Confirmation holism is the idea that a theory may contain many auxiliary hypotheses that explain something or make a prediction. However, you cannot disconfirm or confirm these auxiliary statements individually. You can only confirm or disconfirm these as a whole unit. This can be done empirically via experiments and whatever the observations and results are, they can only confirm or disconfirm the whole theory including all its sub theories but not just a single sub theory. Deductive holism complicates disconfirmation and confirmation in a manner such as the physicist example that Duhem explains. A physicist has prediction of an event.

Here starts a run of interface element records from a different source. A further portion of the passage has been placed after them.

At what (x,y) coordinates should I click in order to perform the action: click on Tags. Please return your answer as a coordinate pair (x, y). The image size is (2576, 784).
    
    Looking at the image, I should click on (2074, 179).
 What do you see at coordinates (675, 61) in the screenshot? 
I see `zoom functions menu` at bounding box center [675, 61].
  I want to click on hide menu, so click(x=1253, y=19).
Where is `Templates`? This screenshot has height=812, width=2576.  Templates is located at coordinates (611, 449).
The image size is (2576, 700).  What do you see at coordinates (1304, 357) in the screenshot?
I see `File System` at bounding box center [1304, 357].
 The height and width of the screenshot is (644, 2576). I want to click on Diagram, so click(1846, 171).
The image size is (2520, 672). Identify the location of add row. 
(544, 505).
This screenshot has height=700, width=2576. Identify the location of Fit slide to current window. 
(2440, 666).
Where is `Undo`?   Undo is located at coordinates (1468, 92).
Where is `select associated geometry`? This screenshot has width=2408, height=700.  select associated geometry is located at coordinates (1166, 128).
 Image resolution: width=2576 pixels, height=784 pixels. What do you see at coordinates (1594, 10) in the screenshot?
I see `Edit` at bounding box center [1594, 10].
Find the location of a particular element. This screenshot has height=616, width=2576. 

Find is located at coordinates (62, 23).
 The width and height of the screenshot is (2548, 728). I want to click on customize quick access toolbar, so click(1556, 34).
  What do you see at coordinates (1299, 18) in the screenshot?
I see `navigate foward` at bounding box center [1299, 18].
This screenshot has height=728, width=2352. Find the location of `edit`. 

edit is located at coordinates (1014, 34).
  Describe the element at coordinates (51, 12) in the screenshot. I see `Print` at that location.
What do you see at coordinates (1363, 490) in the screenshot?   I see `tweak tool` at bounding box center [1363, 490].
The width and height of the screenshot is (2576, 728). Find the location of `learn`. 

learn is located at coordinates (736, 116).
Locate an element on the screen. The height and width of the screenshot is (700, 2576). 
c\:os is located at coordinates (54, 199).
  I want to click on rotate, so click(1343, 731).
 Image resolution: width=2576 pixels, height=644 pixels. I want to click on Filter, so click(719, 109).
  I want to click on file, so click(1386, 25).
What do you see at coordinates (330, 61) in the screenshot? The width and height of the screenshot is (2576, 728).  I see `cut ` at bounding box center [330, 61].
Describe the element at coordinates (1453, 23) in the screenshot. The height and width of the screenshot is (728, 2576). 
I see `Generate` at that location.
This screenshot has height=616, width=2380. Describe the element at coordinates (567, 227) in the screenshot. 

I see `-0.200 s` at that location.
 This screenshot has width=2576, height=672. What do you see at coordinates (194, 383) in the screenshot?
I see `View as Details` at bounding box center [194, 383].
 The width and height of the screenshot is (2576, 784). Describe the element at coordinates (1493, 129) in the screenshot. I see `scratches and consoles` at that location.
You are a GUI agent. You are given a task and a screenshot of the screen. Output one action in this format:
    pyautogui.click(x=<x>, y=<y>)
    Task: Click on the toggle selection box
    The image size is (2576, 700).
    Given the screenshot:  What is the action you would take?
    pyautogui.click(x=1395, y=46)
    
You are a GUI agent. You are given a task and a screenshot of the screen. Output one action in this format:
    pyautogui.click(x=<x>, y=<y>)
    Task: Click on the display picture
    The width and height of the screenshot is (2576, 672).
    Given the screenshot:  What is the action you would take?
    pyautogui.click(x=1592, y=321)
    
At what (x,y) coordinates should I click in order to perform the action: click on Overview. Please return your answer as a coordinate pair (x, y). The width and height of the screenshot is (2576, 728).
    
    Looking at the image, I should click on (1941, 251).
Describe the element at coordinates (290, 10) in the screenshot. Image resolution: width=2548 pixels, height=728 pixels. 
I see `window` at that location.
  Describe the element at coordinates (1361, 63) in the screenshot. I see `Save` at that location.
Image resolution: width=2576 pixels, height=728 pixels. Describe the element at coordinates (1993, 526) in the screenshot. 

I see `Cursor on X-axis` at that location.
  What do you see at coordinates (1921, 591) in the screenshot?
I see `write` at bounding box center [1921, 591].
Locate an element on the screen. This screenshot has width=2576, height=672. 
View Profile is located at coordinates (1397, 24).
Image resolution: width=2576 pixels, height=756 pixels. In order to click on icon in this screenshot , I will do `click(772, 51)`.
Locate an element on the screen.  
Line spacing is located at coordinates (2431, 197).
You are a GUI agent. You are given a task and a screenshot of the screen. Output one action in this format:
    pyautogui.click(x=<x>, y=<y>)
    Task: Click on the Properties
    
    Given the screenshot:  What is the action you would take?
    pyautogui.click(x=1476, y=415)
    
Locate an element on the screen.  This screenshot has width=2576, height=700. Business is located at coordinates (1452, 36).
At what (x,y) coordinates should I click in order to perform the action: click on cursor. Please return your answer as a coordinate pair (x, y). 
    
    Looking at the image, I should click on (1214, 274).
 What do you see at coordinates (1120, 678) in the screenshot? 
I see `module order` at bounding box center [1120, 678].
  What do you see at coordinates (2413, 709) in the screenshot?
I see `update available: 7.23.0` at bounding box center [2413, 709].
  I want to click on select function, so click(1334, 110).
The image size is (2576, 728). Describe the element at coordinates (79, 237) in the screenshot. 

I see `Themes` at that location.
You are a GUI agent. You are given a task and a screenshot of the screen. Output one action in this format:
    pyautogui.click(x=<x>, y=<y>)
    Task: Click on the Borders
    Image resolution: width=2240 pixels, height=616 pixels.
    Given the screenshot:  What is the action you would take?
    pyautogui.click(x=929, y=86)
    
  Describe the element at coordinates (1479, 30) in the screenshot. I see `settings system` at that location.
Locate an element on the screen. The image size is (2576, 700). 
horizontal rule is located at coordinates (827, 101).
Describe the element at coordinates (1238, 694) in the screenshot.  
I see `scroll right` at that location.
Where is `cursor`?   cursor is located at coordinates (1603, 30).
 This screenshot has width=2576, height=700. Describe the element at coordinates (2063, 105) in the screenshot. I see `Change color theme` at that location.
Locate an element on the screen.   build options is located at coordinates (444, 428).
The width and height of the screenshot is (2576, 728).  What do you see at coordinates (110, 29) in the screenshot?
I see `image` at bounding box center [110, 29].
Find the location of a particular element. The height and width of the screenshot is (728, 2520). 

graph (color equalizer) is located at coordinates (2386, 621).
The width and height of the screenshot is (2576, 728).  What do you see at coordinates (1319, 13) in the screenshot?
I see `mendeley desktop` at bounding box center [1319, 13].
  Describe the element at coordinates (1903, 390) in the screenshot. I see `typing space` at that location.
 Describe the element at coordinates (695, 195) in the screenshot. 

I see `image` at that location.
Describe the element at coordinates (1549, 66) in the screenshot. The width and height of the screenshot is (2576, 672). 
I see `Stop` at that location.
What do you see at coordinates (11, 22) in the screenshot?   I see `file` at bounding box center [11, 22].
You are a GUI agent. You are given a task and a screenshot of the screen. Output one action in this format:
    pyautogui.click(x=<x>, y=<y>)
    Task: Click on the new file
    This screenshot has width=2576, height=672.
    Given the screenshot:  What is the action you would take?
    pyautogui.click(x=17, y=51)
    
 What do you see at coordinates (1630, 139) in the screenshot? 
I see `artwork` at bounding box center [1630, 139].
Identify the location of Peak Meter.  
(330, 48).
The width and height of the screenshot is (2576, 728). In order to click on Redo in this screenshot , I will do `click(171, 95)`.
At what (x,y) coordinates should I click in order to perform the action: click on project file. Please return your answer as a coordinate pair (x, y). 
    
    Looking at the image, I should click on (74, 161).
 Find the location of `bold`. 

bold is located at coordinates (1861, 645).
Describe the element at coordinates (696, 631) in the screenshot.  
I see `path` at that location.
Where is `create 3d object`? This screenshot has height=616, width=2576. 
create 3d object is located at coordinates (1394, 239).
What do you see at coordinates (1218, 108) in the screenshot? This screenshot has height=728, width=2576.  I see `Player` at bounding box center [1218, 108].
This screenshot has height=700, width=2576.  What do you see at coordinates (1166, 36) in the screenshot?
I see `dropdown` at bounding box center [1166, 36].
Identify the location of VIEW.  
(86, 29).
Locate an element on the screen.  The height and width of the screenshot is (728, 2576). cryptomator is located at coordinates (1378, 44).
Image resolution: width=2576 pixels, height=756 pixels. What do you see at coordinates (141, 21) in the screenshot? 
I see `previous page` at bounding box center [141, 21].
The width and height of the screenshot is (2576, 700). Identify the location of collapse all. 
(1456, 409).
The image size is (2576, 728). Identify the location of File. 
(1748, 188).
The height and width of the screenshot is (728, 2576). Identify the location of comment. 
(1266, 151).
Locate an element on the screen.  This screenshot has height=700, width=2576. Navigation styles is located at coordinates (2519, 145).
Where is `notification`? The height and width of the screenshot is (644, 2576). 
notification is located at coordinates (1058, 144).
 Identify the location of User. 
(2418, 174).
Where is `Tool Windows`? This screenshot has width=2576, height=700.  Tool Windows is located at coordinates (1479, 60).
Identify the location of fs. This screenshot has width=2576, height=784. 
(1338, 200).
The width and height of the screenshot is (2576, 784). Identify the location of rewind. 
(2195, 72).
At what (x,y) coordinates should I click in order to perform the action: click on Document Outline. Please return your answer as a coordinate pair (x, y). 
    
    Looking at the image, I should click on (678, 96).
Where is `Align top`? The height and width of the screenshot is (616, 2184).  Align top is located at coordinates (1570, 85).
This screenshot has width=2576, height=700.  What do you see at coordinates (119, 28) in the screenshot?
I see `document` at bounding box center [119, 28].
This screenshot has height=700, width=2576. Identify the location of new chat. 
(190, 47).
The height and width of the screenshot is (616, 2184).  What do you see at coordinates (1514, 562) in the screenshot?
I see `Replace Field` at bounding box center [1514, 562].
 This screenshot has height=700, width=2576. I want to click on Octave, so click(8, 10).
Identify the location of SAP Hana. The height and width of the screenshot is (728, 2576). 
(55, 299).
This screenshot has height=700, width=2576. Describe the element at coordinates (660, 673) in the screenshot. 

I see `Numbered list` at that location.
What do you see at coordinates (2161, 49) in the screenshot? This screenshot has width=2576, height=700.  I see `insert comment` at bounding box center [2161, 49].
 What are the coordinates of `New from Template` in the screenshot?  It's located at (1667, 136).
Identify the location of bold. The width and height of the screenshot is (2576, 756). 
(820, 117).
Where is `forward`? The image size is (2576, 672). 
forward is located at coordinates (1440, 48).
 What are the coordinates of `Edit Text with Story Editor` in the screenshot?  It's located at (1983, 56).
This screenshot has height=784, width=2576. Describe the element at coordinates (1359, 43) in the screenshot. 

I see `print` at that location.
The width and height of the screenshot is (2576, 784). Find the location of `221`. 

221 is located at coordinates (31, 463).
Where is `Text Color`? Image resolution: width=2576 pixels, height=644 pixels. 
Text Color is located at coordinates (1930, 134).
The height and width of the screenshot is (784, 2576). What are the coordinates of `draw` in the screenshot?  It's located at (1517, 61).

He also has a set of theories that explain that event. If the prediction of that event is not observed after the experiment is conducted then there is an issue with at least one of the statements that lead to the prediction of that event. The complication is that we are unsure which exact statement it is since the set of theories are all linked. To isolate the individual theory that causes the error would be very difficult if not possible since they are all linked and there are many of them. Duhem explains that physics is a system that cannot be broken down into intermediaries. It must be viewed as a whole.
The doctor and physicist are similar in the sense that the doctor has to diagnose the body as a whole and see what is causing the issue with the system as a whole. He cannot just start cutting up the body and address the issue because the patient would die. He has to make his assumptions from the outside and take note on the symptoms and make his conclusion from there. On the contrary, a watchmaker can take the watch apart. As he does so, he can isolate all the pieces examine them and see which one is the faulty piece and fix it or replace it. The watchmaker does not embody holism at all whereas the doctor and physicist do.